Kurzfristig hatte die Volkswagen-Aktie auch unter den Abverkäufen nach dem Brexit zu leiden. Die Einigung mit den US-Behörden spielt hier ebenfalls eine gewichtige Rolle im Kurs. Insgesamt lässt sich feststellen, dass der Automobilsektor in den letzten Tagen zur Verliererseite gehört und eine deutlich schwächere Performance als der Gesamtmarkt an den Tag gelegt hat. Die Sorge um den britischen Absatzmarkt drückt hier bei exportabhängigen Unternehmen wie Volkswagen oder auch BMW und Daimler auf die Stimmung.

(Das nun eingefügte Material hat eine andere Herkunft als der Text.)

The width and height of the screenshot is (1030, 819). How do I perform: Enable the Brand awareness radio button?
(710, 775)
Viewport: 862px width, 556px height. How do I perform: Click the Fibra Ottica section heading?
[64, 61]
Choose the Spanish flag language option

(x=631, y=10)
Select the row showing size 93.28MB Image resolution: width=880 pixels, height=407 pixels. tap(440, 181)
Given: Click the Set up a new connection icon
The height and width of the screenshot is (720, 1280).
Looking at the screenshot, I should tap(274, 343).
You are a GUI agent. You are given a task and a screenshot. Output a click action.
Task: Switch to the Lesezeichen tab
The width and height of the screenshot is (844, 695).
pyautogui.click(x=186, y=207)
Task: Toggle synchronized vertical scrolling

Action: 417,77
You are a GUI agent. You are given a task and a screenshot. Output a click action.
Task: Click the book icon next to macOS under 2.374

Offen ist aktuell, ob die VW-Aktie die aktuelle Konsolidierung im M30-Chart nachhaltig bullish oder bearish auflösen kann. Die Richtung dürfte hier maßgeblich vom Gesamtmarkt abhängen und auch richtungsweisend für die kommenden Handelstage sein.

Fazit:

Aus dem charttechnischen Blickwinkel bieten sich bei einem nachhaltigen bullishen Ausbruch im M30-Chart gute Einstiegschancen. Dieser wäre mit einem Schlusskurs über 111.30 EUR gegeben. In diesem Fall hätte die VW-Aktie durchaus Potenzial bis 117,50 EUR, 129,- EUR und 138,- EUR. Ein Stopp bei 100,- EUR würde diese Position mit einem guten CRV absichern.

Newsbedingt birgt die Aktie der Volkswagen-AG aber weiterhin enormes Rückschlagpotenzial. Sobald von einer anderen Seite eine Summe aufgerufen wird die dazu führen würde, dass die Rückstellungen erhöht werden müssen, dürfte die Aktie sehr nervös und volatil reagieren. Eine langfristig sichere Aussage lässt sich hier also nicht treffen, weshalb die Aktie lediglich für kurze und risikobehaftete Trades und nicht für ein langfristiges Investment geeignet ist. Hier bietet der Markt sicher bessere Opportunitäten!